## Task requirements
Output the entries as they appear, skipping images.

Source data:
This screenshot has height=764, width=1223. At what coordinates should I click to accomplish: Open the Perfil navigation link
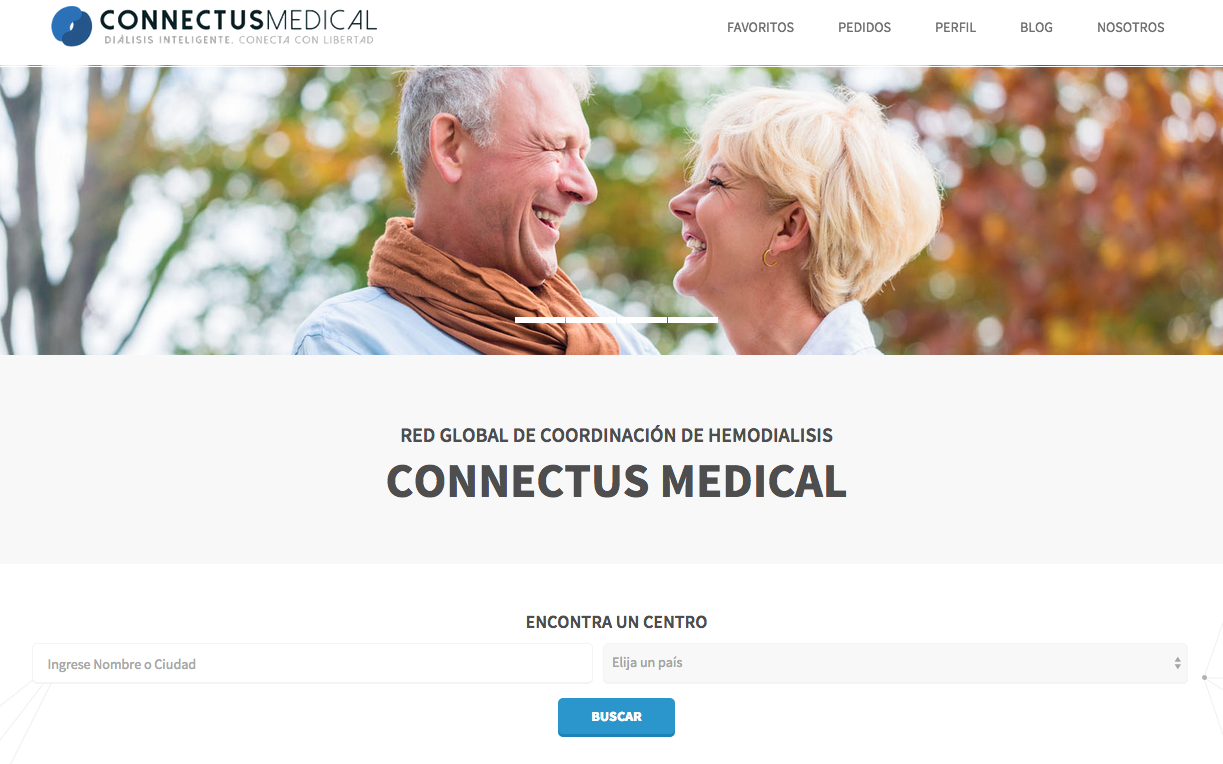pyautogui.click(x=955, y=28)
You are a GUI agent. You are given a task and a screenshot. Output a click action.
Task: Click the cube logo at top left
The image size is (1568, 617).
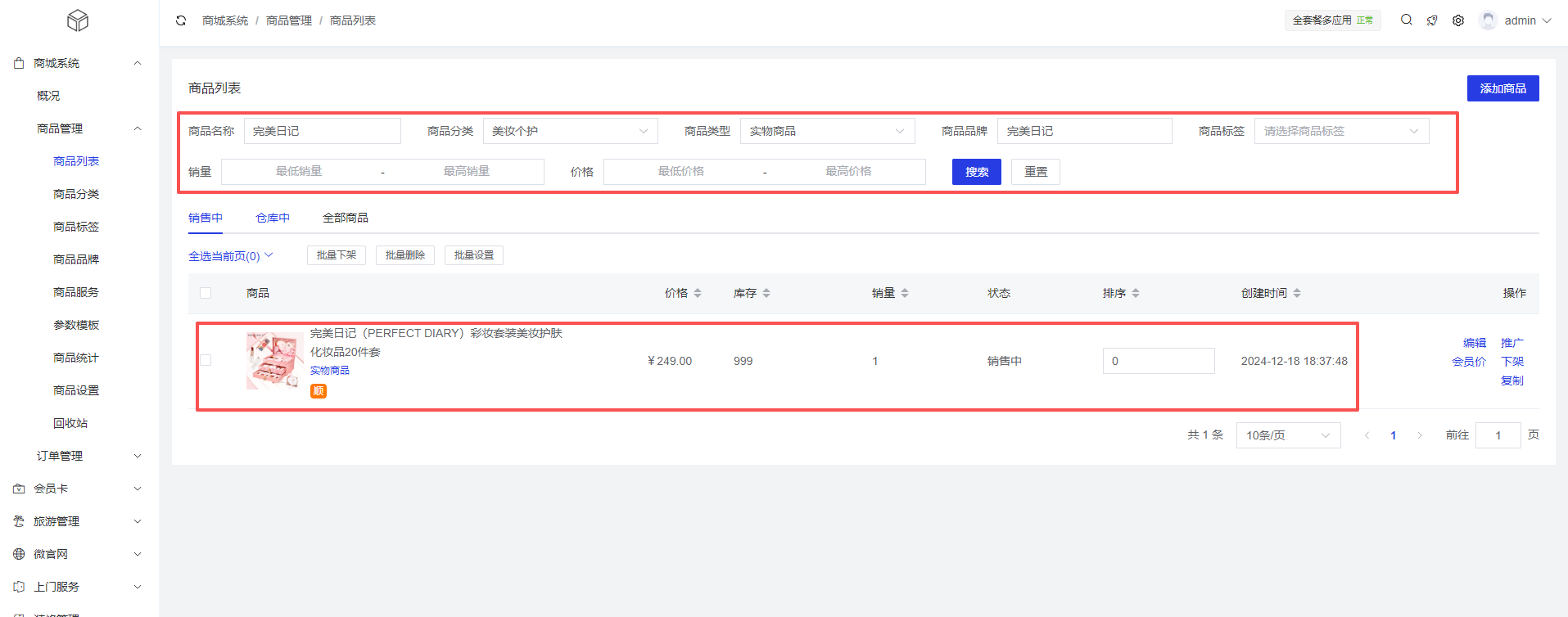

## Exercise answer
This screenshot has height=764, width=1223. At what coordinates should I click to accomplish: Open the Perfil navigation link
pyautogui.click(x=955, y=28)
You are a GUI agent. You are given a task and a screenshot. Output a click action.
Task: Click the cube logo at top left
The image size is (1568, 617).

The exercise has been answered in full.